"An interesting selection of four Colum plays, including three never before published. . . . Sternlicht's introduction provides a concise, accurate history of Colum's theatrical career, from his early nationalistic period through his middle unproductive years as a playwright in the United States and on the continent, to his more rewarding return to Irish themes in the last cycle of five plays in the Noh tradition. . . . Colum was no Irish Willy Loman, to be mourned for what he could have been. Neither did he ever lose his gift for touching the heart and the mind of his audience, as his last plays and poems attest."—James Joyce Supplement
Description
At the age of twenty-three, Padraic Colum (1881-1972) was one of the founding fathers of the Abbey Theatre. His contribution to the development of Irish drama continued until his voluntary exile to America in 1914. His play, Broken Soil (1903), was the first commercial success at the Abbey, and it established the long-lived tradition of the peasant play on the Irish stage.

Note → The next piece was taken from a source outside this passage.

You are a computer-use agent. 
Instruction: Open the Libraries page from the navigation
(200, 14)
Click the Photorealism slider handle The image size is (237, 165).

This collection comprises the three major forms of his dramatic art: The Land (1905); Betrayal (1912); and two of his five Noh plays (a five-play cycle containing poetry and prose following the Yeats and Japanese Model), Glendalough (based on the career of Charles Stewart Parnell), and Monasterboice (based on the early life of Colum’s lifelong friend, James Joyce).
About the Author
Sanford Sternlicht teaches dramatic literature and theory in the Department of English at Syracuse University. He is the author of A Reader's Guide to Modern Irish Drama, A Reader's Guide to Modern Ameiican Drama, A Reader's Guide to Modern British Drama, and coeditor of three volumes of New Plays from the Abbey Theatre.